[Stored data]
------------------------------
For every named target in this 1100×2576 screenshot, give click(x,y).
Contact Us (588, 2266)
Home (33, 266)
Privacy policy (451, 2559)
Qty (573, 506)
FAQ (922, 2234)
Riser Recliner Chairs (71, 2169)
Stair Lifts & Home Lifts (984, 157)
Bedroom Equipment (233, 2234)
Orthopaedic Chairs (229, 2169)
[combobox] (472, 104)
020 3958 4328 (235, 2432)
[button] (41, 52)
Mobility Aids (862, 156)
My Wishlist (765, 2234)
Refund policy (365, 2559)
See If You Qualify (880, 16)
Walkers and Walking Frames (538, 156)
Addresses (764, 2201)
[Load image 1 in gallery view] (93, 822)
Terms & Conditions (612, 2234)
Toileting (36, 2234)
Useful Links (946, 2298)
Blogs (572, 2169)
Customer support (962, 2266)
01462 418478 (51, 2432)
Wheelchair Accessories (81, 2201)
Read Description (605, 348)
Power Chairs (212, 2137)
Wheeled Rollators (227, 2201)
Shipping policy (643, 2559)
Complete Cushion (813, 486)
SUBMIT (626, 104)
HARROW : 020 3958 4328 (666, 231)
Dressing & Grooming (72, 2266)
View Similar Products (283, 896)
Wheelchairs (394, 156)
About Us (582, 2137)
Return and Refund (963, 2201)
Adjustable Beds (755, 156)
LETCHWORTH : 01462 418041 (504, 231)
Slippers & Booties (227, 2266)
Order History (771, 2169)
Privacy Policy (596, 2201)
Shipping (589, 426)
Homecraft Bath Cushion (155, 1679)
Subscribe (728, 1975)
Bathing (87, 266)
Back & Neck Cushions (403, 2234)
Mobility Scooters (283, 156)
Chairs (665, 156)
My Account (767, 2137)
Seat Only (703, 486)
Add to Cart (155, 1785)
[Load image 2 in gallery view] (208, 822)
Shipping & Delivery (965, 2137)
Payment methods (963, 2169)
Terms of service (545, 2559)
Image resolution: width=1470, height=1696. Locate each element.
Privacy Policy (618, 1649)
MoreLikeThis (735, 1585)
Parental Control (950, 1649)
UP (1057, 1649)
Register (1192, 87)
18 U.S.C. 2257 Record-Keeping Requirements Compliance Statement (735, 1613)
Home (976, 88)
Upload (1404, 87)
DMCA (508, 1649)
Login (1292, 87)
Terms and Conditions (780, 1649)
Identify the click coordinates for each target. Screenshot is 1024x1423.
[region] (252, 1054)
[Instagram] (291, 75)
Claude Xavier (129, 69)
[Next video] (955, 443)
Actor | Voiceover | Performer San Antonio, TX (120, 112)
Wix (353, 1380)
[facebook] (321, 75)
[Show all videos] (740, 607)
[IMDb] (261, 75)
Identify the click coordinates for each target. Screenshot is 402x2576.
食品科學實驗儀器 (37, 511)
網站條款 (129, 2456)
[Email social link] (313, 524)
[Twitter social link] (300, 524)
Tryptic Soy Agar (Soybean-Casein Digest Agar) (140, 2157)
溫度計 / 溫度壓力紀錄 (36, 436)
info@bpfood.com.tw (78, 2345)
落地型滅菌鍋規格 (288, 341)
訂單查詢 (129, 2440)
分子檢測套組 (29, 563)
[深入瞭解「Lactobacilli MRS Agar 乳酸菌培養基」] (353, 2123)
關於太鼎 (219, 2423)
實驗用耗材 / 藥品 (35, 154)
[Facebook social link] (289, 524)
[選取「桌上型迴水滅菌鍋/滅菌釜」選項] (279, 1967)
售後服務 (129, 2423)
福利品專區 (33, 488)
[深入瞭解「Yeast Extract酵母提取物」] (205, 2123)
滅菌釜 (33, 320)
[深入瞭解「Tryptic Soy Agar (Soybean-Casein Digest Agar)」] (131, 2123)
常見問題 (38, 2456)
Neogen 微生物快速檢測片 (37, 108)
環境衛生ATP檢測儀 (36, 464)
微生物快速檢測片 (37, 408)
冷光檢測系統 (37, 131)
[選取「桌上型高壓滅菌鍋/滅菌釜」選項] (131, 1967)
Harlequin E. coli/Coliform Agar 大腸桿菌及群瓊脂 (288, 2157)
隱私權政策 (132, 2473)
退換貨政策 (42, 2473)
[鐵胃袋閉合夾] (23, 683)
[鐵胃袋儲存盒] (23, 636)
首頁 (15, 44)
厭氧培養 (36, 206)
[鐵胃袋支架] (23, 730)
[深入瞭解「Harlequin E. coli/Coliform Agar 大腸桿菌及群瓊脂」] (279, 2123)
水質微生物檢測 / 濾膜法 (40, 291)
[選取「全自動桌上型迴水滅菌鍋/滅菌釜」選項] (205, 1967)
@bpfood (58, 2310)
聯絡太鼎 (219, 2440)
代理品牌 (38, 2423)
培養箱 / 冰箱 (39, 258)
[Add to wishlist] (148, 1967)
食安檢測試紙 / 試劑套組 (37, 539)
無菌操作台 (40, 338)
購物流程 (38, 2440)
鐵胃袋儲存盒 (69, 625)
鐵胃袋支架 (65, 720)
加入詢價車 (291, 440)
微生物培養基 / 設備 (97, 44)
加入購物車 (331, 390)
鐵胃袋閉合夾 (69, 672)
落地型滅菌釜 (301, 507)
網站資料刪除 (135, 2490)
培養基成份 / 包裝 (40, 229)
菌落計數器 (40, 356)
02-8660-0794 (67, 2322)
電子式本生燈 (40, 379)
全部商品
------------------------------
EXERCISE OBJECTIVE: Only the lines from the first line of the records through the one containing "SUBMIT (626, 104)" should be reproduced, exactly, with both of them included.

EXERCISE RESPONSE:
For every named target in this 1100×2576 screenshot, give click(x,y).
Contact Us (588, 2266)
Home (33, 266)
Privacy policy (451, 2559)
Qty (573, 506)
FAQ (922, 2234)
Riser Recliner Chairs (71, 2169)
Stair Lifts & Home Lifts (984, 157)
Bedroom Equipment (233, 2234)
Orthopaedic Chairs (229, 2169)
[combobox] (472, 104)
020 3958 4328 (235, 2432)
[button] (41, 52)
Mobility Aids (862, 156)
My Wishlist (765, 2234)
Refund policy (365, 2559)
See If You Qualify (880, 16)
Walkers and Walking Frames (538, 156)
Addresses (764, 2201)
[Load image 1 in gallery view] (93, 822)
Terms & Conditions (612, 2234)
Toileting (36, 2234)
Useful Links (946, 2298)
Blogs (572, 2169)
Customer support (962, 2266)
01462 418478 (51, 2432)
Wheelchair Accessories (81, 2201)
Read Description (605, 348)
Power Chairs (212, 2137)
Wheeled Rollators (227, 2201)
Shipping policy (643, 2559)
Complete Cushion (813, 486)
SUBMIT (626, 104)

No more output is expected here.